Gabriel Richard et al. show that BPS results from a point mutation in the GJBZ gene on chromosome 13q11-12, which codes the protein connexin-26; this gene is responsible for two other overlapping syndromes; Vohwinkle and KIDS.[6]

This finding would support Bart and Pumphrey's hypothesis of a single genetic defect as the distinct etiology. BPS shows considerable phenotypic variability.

Bart and Pumphrey stated the presence of SNHL in all reported family members. PPK and leukonychia and knuckle pads were noted in lower prevalence.[7] Some features may present in an age-dependent pattern; palmoplantar keratoderma, defined as diffuse sharply demarcated thickening of the skin of palms and soles, usually exacerbate as the patient reaches the adolescence period.[7-9]

Ramer et al., reported the case of five members of a family who presented with variable manifestations of BPS without leukonychia totalis; SNHL was noted as a constant finding in all of them.[8]

In another report, a 22-year-old man presented with knuckle pads, SNHL, PPK, and absence of leukonychia similar to Remer findings in the previous report. Autosomal dominant pattern of inheritance with male to male transmission is another finding which has been suggested in this report.[9]

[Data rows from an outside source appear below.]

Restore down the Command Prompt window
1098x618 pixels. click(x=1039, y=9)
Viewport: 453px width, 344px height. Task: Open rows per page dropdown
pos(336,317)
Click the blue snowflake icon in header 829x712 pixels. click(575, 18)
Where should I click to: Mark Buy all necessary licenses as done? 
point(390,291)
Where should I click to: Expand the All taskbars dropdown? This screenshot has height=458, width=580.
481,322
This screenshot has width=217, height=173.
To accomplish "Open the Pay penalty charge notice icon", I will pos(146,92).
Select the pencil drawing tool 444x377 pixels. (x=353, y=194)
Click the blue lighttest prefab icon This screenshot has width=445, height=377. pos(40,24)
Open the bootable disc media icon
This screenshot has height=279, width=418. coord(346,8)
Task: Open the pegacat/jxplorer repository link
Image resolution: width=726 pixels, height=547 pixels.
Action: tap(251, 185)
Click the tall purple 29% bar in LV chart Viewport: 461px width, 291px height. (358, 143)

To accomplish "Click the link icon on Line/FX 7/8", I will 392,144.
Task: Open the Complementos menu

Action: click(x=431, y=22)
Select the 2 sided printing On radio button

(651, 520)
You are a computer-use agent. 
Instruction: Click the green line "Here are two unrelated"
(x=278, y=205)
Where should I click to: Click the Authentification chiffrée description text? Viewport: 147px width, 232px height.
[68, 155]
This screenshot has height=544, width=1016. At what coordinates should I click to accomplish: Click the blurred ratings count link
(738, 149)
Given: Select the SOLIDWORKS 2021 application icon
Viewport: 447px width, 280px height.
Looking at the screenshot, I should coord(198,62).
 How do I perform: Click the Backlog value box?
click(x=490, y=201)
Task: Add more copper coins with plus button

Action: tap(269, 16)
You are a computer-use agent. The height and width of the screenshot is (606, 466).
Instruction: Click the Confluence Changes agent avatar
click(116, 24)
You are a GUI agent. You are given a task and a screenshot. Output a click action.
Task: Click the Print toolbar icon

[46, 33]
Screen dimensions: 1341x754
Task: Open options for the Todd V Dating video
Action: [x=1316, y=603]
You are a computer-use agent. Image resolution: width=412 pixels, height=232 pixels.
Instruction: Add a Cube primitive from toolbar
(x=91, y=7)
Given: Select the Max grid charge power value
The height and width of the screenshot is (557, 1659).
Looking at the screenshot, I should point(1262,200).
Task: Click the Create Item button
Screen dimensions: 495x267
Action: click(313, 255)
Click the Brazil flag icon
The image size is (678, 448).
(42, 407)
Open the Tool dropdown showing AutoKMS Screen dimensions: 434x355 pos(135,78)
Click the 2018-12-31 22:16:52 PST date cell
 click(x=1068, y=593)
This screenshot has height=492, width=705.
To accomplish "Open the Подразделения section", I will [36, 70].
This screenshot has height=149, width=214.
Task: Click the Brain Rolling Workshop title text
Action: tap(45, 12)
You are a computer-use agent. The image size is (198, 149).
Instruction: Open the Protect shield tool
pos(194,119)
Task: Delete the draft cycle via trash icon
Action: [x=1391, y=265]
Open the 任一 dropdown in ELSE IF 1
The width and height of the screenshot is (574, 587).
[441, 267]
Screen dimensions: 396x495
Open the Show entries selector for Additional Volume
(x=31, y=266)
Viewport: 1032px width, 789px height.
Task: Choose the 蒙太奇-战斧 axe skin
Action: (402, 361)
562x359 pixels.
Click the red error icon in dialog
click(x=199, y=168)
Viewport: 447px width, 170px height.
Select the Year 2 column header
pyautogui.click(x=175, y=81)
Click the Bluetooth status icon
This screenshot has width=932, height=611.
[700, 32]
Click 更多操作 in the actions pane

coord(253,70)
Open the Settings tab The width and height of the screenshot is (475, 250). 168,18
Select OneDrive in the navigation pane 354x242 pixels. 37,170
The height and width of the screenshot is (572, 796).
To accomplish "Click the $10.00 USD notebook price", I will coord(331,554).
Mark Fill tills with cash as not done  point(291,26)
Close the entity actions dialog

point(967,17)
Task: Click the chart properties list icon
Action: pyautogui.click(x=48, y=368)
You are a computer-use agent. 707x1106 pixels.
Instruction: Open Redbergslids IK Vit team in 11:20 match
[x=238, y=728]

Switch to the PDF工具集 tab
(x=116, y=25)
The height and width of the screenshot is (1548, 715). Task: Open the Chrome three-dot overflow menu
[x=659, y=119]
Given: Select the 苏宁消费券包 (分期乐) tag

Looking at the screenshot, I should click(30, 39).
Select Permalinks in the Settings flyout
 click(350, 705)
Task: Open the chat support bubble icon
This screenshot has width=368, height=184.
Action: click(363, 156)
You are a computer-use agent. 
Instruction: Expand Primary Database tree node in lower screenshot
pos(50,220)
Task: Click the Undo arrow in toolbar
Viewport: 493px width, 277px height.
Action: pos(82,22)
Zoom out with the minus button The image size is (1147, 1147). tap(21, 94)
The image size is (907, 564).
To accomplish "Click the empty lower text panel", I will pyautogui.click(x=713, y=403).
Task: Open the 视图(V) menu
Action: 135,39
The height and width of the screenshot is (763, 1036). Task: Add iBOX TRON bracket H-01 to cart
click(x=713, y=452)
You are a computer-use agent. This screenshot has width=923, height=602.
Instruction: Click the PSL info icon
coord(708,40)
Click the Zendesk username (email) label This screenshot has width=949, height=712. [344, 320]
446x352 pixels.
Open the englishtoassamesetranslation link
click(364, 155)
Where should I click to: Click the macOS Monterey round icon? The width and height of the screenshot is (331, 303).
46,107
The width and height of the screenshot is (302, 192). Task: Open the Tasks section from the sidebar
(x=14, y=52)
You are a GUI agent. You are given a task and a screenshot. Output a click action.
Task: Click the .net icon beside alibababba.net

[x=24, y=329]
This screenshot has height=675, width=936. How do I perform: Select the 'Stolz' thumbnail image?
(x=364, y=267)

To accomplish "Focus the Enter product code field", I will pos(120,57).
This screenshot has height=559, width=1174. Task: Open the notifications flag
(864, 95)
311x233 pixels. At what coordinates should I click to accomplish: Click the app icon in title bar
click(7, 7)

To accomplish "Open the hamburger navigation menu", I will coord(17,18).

As mentioned, no gender preference was noted in the manifestation of BPS in several previous reports. However, in the family presented here, there were noted striking and considerable gender preference in some manifestations.

Leukonychia totalis was present as the most common manifestation in all affected members while knuckle pads were only present in male members.

SNHL was not detected in any female member of these three generations, while all male cases were affected from early childhood.

Pilar keratosis was also present in III6 and IV4 [Figure 5] on buttocks and arms, but none of the other members were affected. Palmoplantar keratoderma, in various severities, was present in almost all cases with the manner of decreasing severity from males to females. PPK had been exacerbated with age.

Conclusion

Review of presented pedigree approves the autosomal dominant pattern of inheritance for BPS, but suggests an association between disease presentations and patient's gender, unlike previous literature. The clinical manifestations in two genders may be just an accidental finding or the result of specific etiologic factors.